Global variables shared across modules

luc · June 25, 2022, 2:04pm

Hello to all Pythonians here.

I encountered a strange behavior about the global keyword and modules, which I cannot understand.

Module test1: Variable a is created
Module test2: Module test1 is imported, and function f is created, which modifies variable a through the global keyword
Module test3: Modules test1 and test2 are imported, f is called, and a is printed. Its value is the original, unmodified one.

See the files below. I am using Python 3.9.12. Please, could you help?

Regards, Luc.

File `test1.py`

a = 100

File `test2.py`

from test1 import a

def f():
  global a
  a = 2 * a

File `test3.py`

from test1 import a
from test2 import f

f()
print(a) # prints 100, not 200

kpfleming · June 25, 2022, 3:49pm

The global keyword in Python doesn’t do what you think it does

It makes an object global across the module in which it is declared, but it still belongs to that module.

vbrozik · June 25, 2022, 6:03pm

The culprit is not in the global command but in the way you imported the variable. To get the result you originally expected change the import this way:

File `test2.py`

import test1

def f():
  test1.a = 2 * test1.a

File `test3.py`

import test1
from test2 import f

f()
print(test1.a)

Explanation

In test2 when you do from test1 import a you are creating a global variable a in the current module (test2.a) bound to the same object as the variable a in the module test1 (test1.a) but these two variables are different variables. Assignment to a in test2 changes just to what test2.a is bound to, test1.a is still bound to the original object 100.

When you do import test1. Then you can refer to the original variable as test1.a and you can re-bind it.

The concept of binding between variable names and objects is very important for good understanding of Python. It is explained for example here: 4. Execution model — Python 3.10.5 documentation or here: Assignment in Python – Real Python (the course video requires payment).

luc · June 25, 2022, 8:43pm

Dear Kevin, dear Václav,

Thanks for the explanation. It is now quite clear.

Actually, I did not spot Page 4. Execution model mentioned by Václav. It makes everything clear.

I did not know of the module.variable naming possibility. It is quite convenient.

One suggestion: Refer this page from Page 7.12. The global statement, which is the one I was looking at.

Best regards,

Luc.

mlgtechuser · June 25, 2022, 11:16pm

Yes, that was a super explanation from Václav.
I ran it just to have a look and put the example in my “training” library.

It’s hard to tell who has coding experience and who is venturing into coding with Python, but…

Luc, you may recognize this as an example of namespace.

+--

> _Problem statement_
Extend the forum thread about sharing global variables across Python modules, starting right after its last sentence.

> _Dataset excerpt_
+--

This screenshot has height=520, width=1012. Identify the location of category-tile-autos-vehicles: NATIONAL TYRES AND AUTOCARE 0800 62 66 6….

+--

> _Solved exercise_
It seems possible that you’re fairly far along if you’re importing and linking modules that you wrote. Thanks for inspiring the lesson! Questions like this are what make discuss.python.org a great place to spend time!!

EDIT: I just ran across a topic on global vs. local namespace HERE. The scope of that discussion is functions within a single module but that topic is closely related to this one.

mlgtechuser · June 26, 2022, 1:27am

Summarizing the Execution model from Python 3.10.5 documentation:

The import statement of the form from ... import * binds all names defined in the imported module, except those beginning with an underscore.
⋮
Each assignment or import statement occurs within […] a class or function definition or at the module level (the top-level code block).
⋮
If a name is bound in a block, it is a local variable of that block, unless declared as nonlocal or global. If a name is bound at the module level, it is a global variable.

In the interest of clarity, can someone confirm that…

If a name is bound at the module level, it is a global variable.

…means that the scope of “global” can never be higher than the immediate module, where “immediate” means where the execution thread is currently located?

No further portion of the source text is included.